How Sports Shapes America Programs start at Old Independence Regional Museum Feb. 5th (Posted by Ginger Smith)
Old Independence Regional Museum is proud to announce that it has been selected to receive the Smithsonian Institution’s traveling exhibit titled Hometown Teams: How Sports Shapes America. It captures the stories that unfold in neighborhood fields and courses across America. This exhibit will fill the museum’s Main Gallery for 6 weeks, from the middle of December 2017 through the following January, 2018.
Since its arrival is months away, a long time to wait for such a fine exhibition, the museum team decided to focus on community sports all during 2017. This will include Old Independence Regional Museum’s own complimentary regional exhibit titled Our Teams – Our Pride, focusing on local sports history. Accompanying this exhibit will be a monthly program series on regional sports that will lead up to the Smithsonian exhibit installation later in the year.
The first program in this series, and the opening of the local exhibit, will be held at the museum on Super Bowl Sunday, February 5th at 2 p.m. Dr. Brad Austin, Professor of History at Salem State University in Massachusetts will speak about the origin and development of hometown teams as a cultural phenomenon in small towns across America.
Dr. Austin is a 1994 Lyon College graduate. He earned graduate degrees from the University of Tennessee and Ohio State University. Much of his writing and research are focused on the history of sports. He has spoken in numerous professional meetings and at the Clinton School of Public Service in Little Rock.
Future monthly programs at the museum are planned around the subjects of media sports coverage, great coaches, community recreation, sports photography, player safety, regional sports history and more. Watch for future announcements of each of these programs.
What will visitors see in the museum’s year-long exhibit of Our Teams-Our Pride exhibit? Twyla Gill Wright, exhibit curator, said, “Our museum’s local exhibit will be filled with many photos of early community teams in our multi-county region, early sports equipment, a regional high school team mascot matching game, and school trophies. A large kiosk will prompt visitors to view portraits of 8 sports champions from our region and to guess who they are from information provided.”
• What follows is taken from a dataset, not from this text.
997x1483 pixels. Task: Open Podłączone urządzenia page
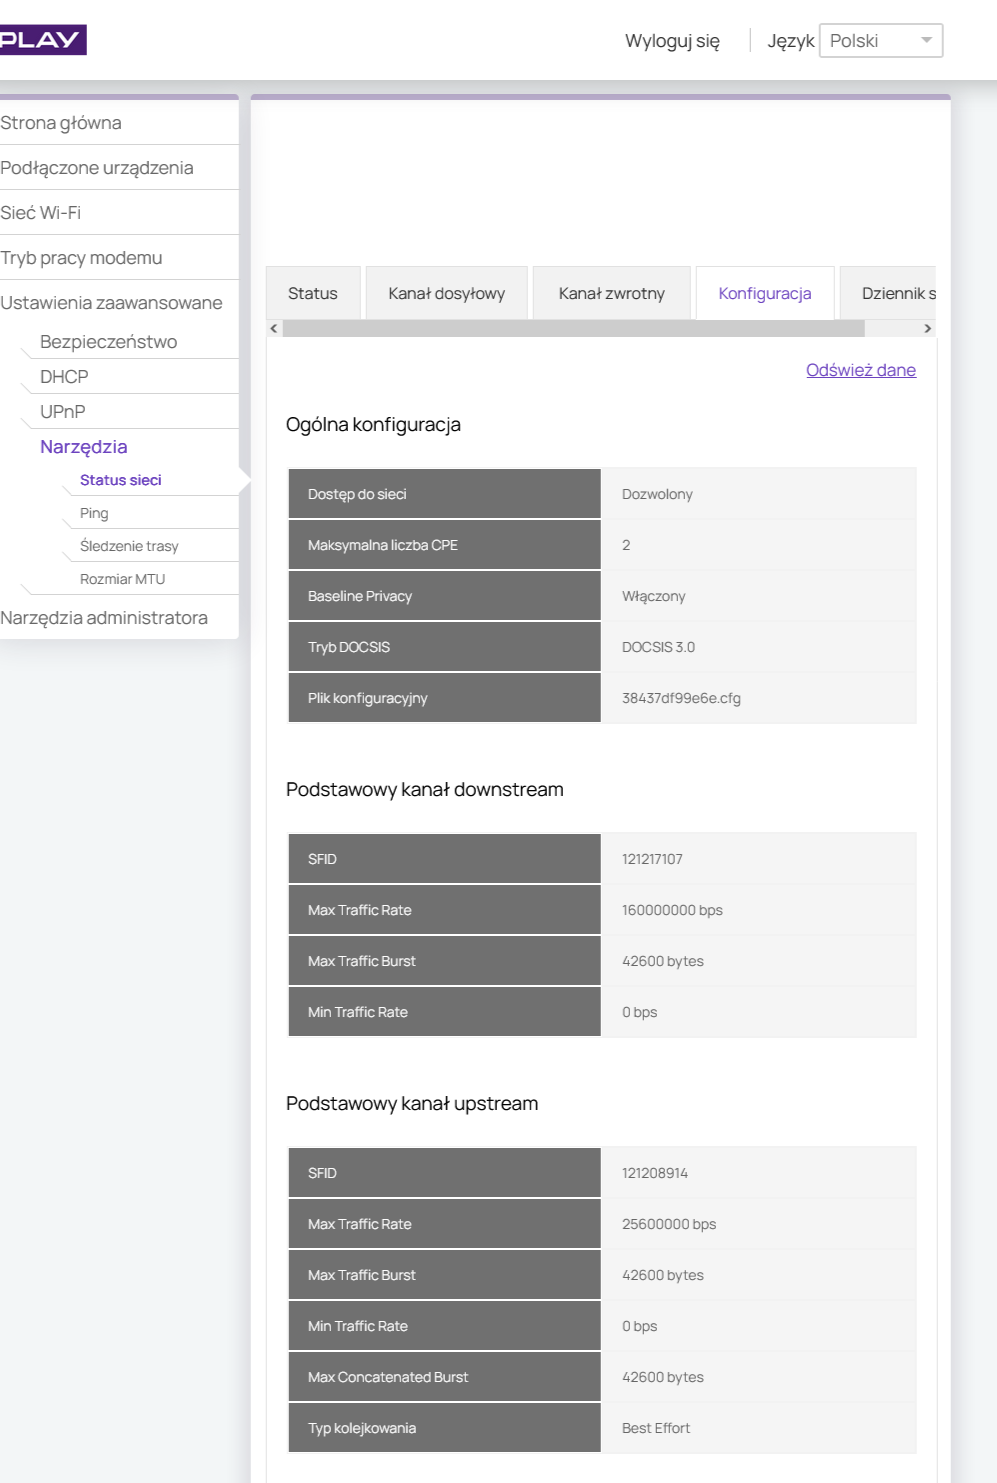pyautogui.click(x=97, y=168)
Wright continued, “We have displays of early high school yearbooks and sports record books, plus a video of Batesville’s Rick Monday saving the American flag from being burned on the baseball field when he was playing for the Dodgers in 1976. Then to top it off, Mike West has created a wonderful miniature diorama of a 1950s community baseball park.”
Many will remember the traditional Thanksgiving Day afternoon football game between Newport and Batesville. A portion of this exhibit will feature items from that rivalry. A place will be provided for visitors to write and post names and memories of their favorite coaches.
For children, young and older, the museum’s “dress up” area will be changed to feature sports clothing such as a band uniform, cheer leader uniforms, football helmets and shoulder pads, and much more. They will be encouraged to dress up, twirl a baton, shake pom-poms and take “selfies.”
The program will be free and open to the public. Normal museum hours are: Tuesday-Saturday, 9 a.m. to 5 p.m. Admission is $3.00 for adults, $2.00 for seniors and $1.00 for children. The museum is located at 380 South 9th street, between Boswell and Vine Streets in Batesville.
Old Independence is a regional museum serving a 12-county area: Baxter, Cleburne, Fulton, Independence, Izard, Jackson, Marion, Poinsett, Sharp, Stone, White, and Woodruff. Parts of these present-day counties comprised the original Independence County in 1820’s Arkansas territory.